The return of Furbys may not seem significant and indeed the popularity of the 2012 Furby may prove to be as short lived as its forebearers. But the kind of technology they offer and the uses to which it is employed are unlikely to be a fad.
Smart phone and tablet apps for children are very popular - 75% of parents share their smartphones with their children according to a recent study in the UK. There are thousands of apps specifically designed for children which range from educational games to apps for their favourite Disney character. The combination of an app with a physical – more traditional – toy is the next step in the evolution of children’s entertainment. The simplest way to integrate an app and toy is to create an app that functions as a remote control.

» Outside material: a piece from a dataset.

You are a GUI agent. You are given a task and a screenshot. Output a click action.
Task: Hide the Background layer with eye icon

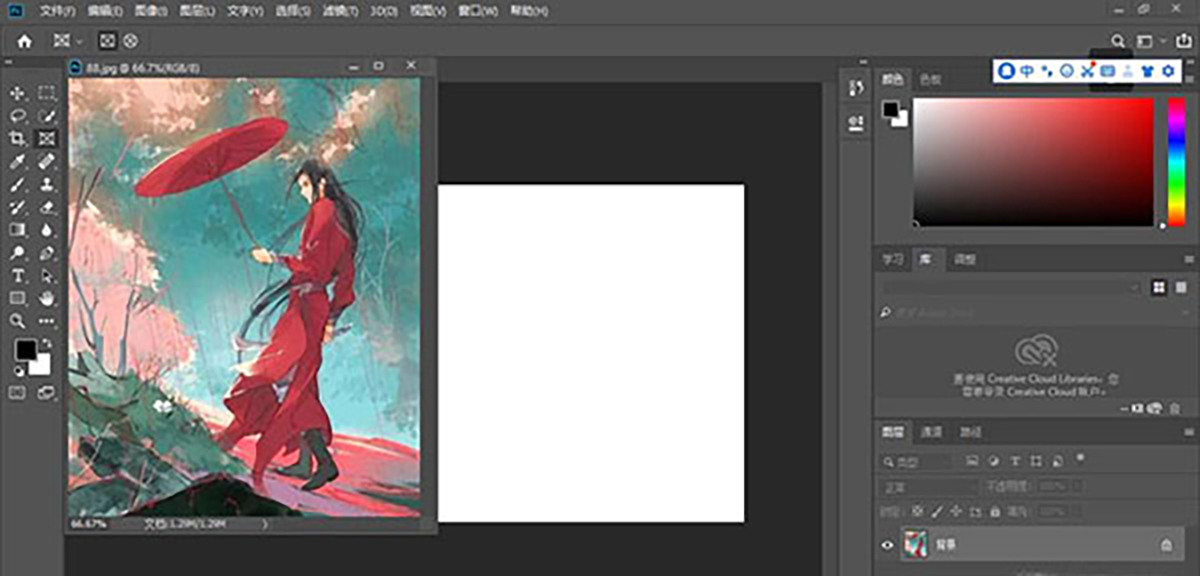click(x=886, y=545)
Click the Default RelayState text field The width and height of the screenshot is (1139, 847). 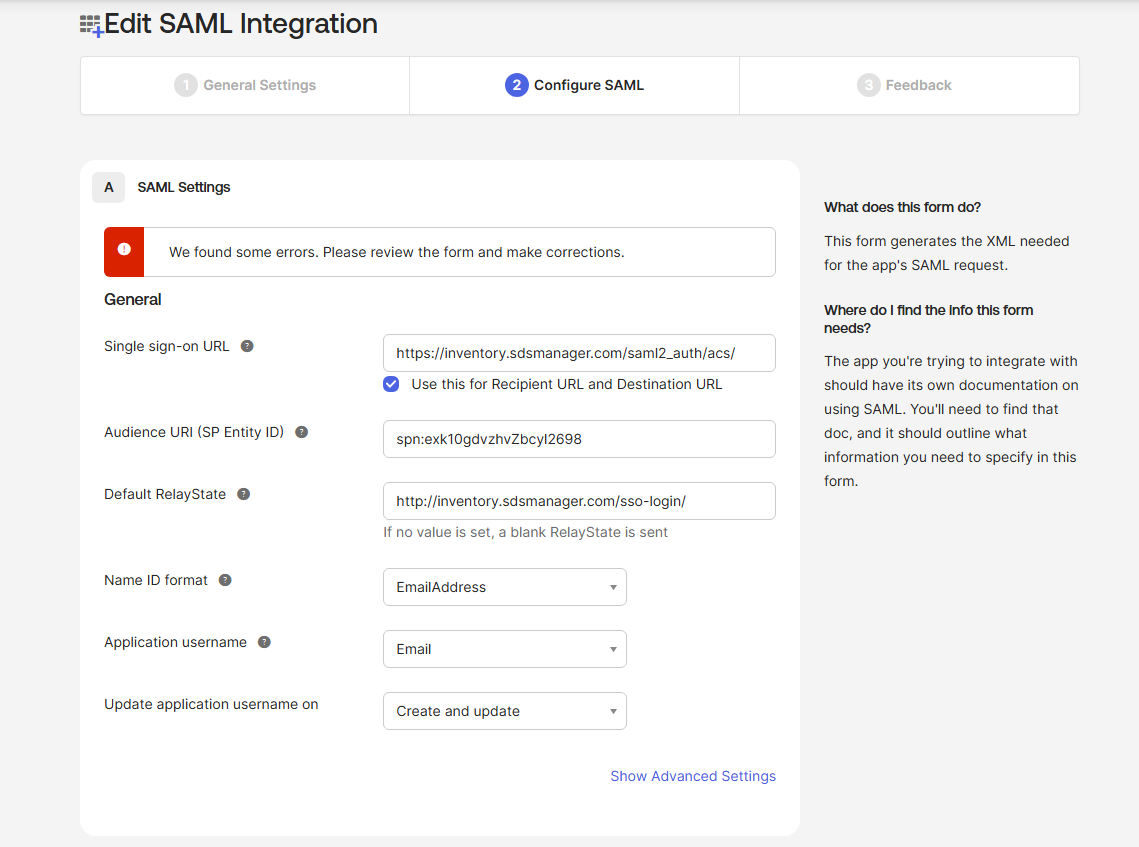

For example, you can use your phone or tablet as steering wheel to control toy cars or helicopters. More impressive apps go beyond this, such as the app gun which uses a device’s camera to turn the screen into a view finder; transforming your surroundings into a battle field.
The app enhances the toy and the act of playing with it beyond the physicality of the toy itself and in doing so the app creates an augmented reality. Playing and experimenting is how children learn, so there will inevitably be worries regarding any detrimental effects relating to augmented reality i.e. that children will somehow be unable to function in reality.
Will it confuse children? Will it spoil them? Will it make them lazy? Whether augmented reality and gaming are beneficial to learning is a topic that we discuss regularly in this blog. Augmented reality creates new experiences and new ways to interact with topics and as a result facilitates learning.
Many commentators on news reports favour the ‘in my day we had nothing but imagination’ approach to attacking advances in augmented reality. The danger being that children could be presented with toys so brilliant that they don’t have to use their own imagination to have fun. These commentators forget that augmented reality works with imagination to ignite it not to replace it. Augmented reality involves the suspension of disbelief which requires imagination.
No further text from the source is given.